# [What you have to do]
Count how many lines of the data contain the string "height", treating uppercase and lowercase as different, and reply with only that number.

# [Records for this exercise]

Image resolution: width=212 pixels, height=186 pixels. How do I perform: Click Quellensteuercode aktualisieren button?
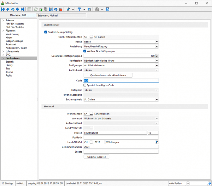(108, 75)
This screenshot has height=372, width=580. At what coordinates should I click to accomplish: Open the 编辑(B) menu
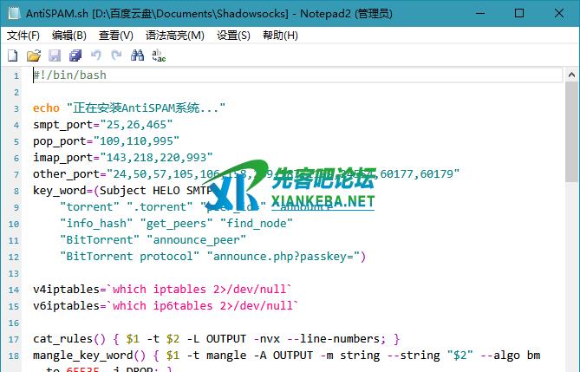point(69,36)
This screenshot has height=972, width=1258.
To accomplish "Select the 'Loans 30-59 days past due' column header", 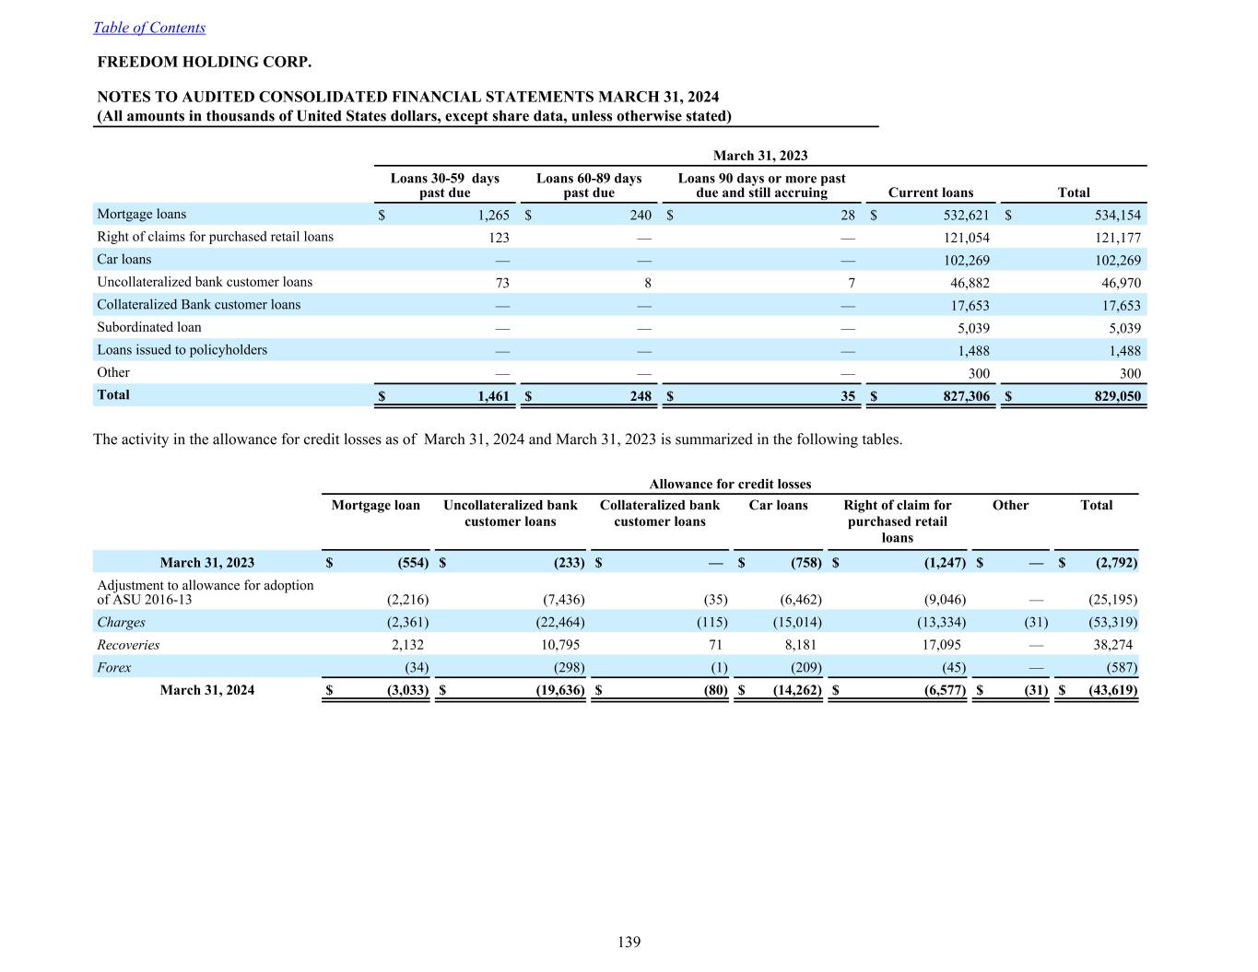I will pos(444,185).
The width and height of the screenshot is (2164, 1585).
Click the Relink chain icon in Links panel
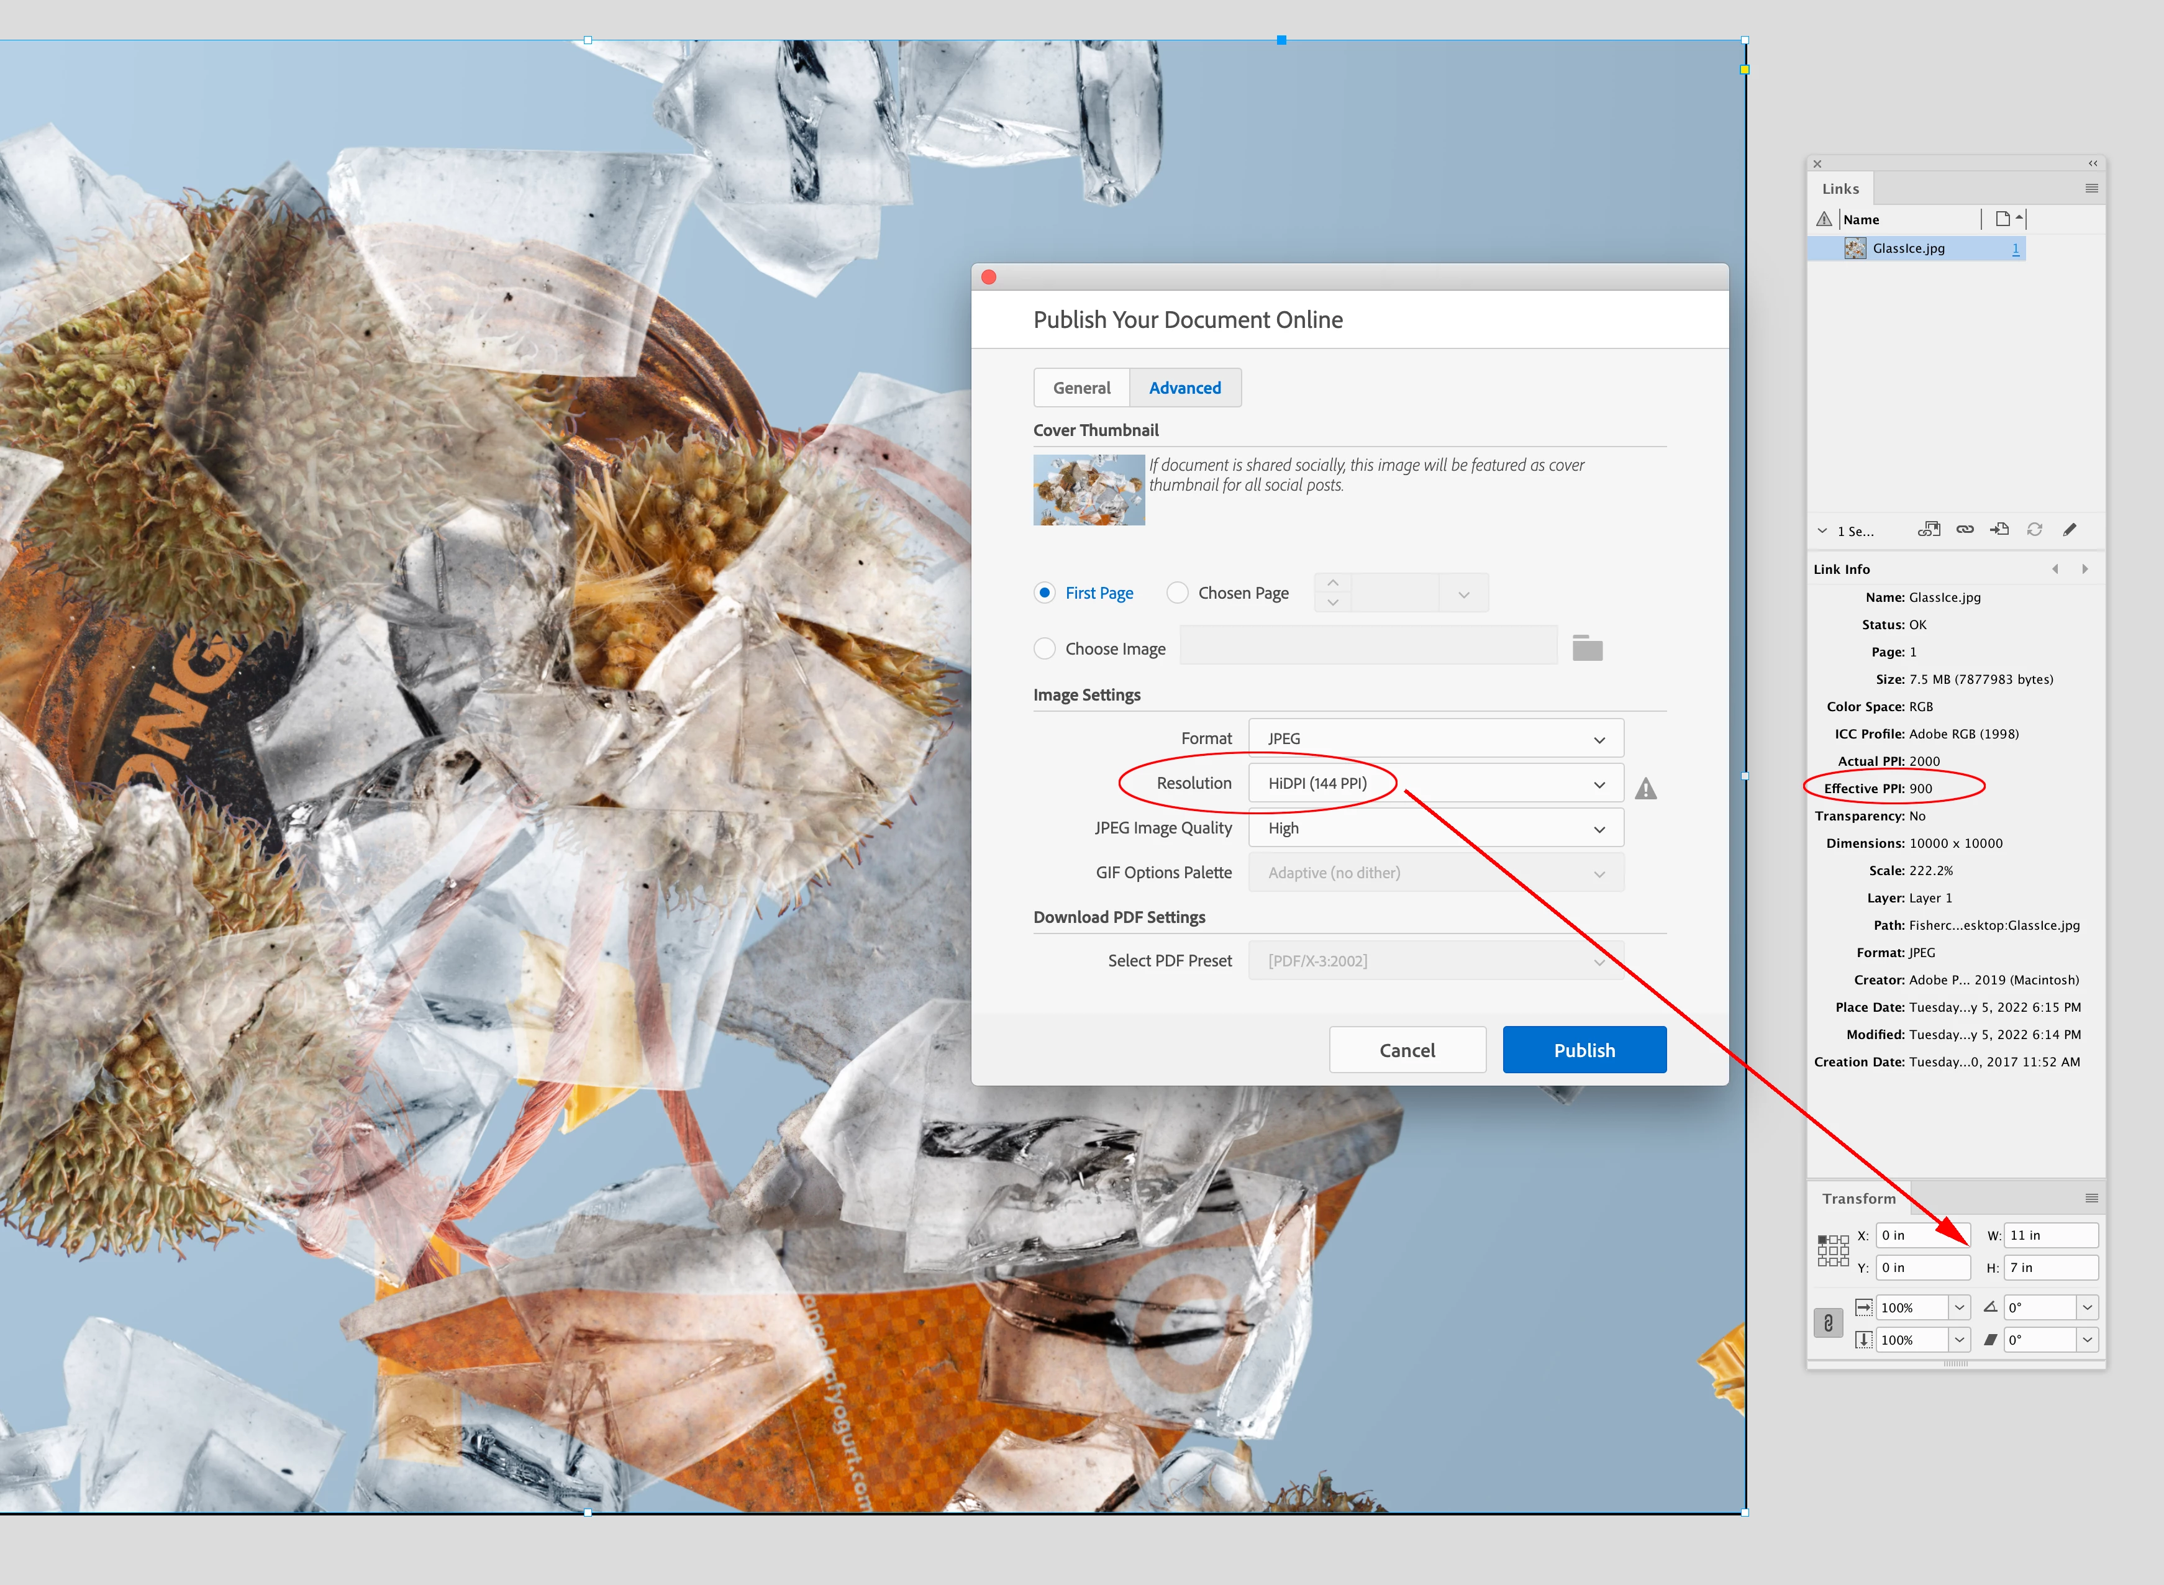[x=1964, y=530]
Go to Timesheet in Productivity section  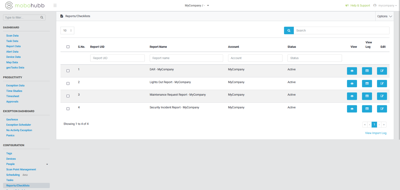pos(13,96)
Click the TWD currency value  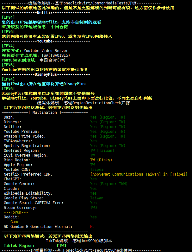94,208
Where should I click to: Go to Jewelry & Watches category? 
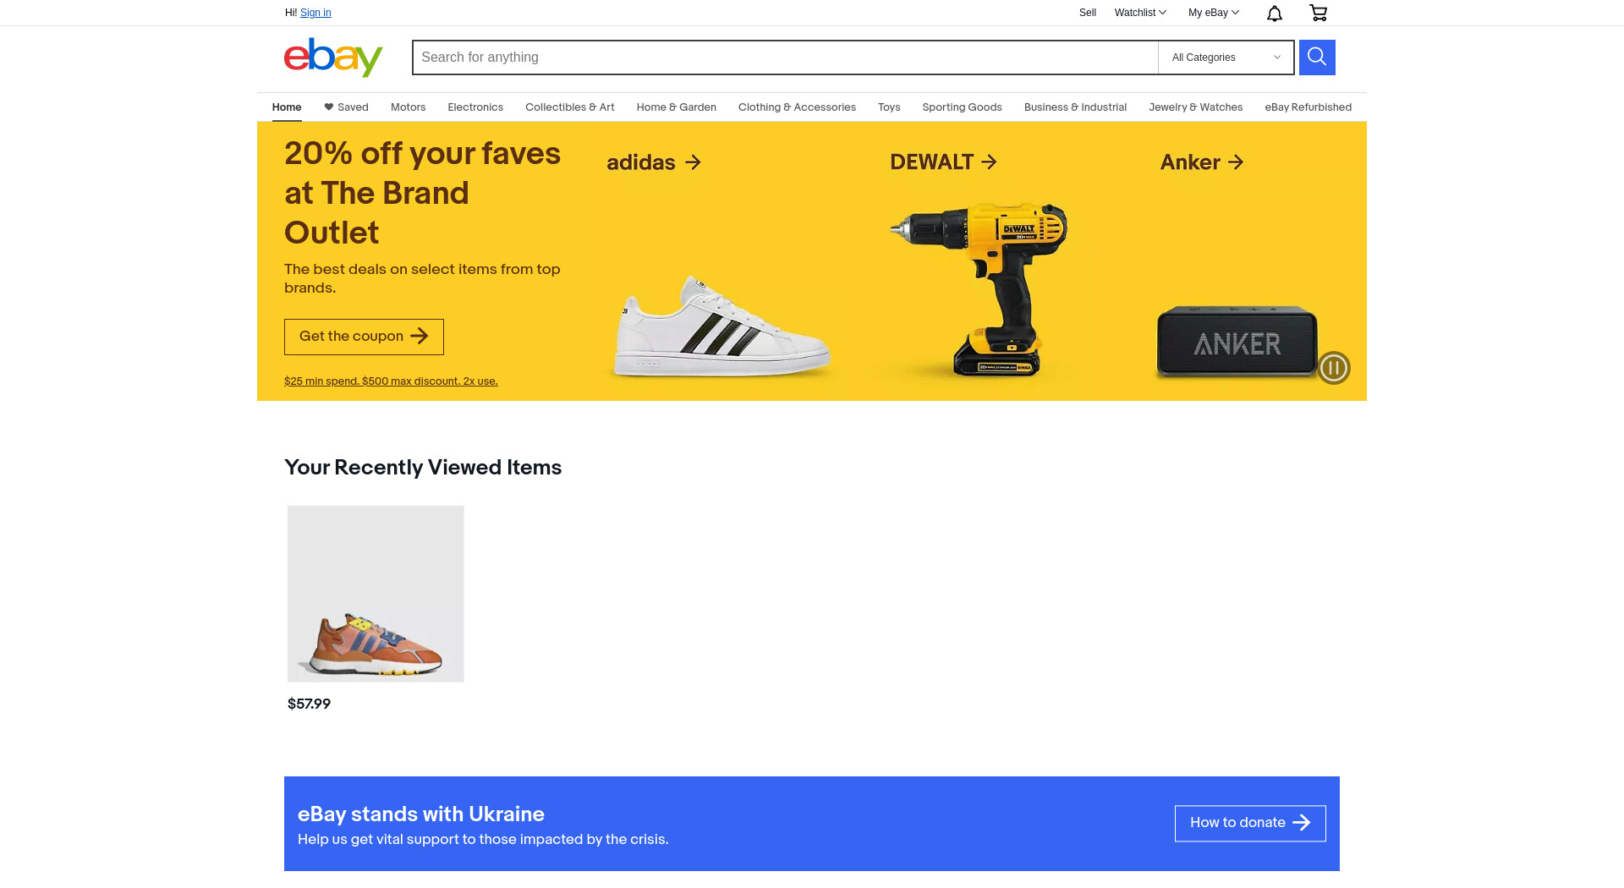tap(1195, 107)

# [Written solution]
4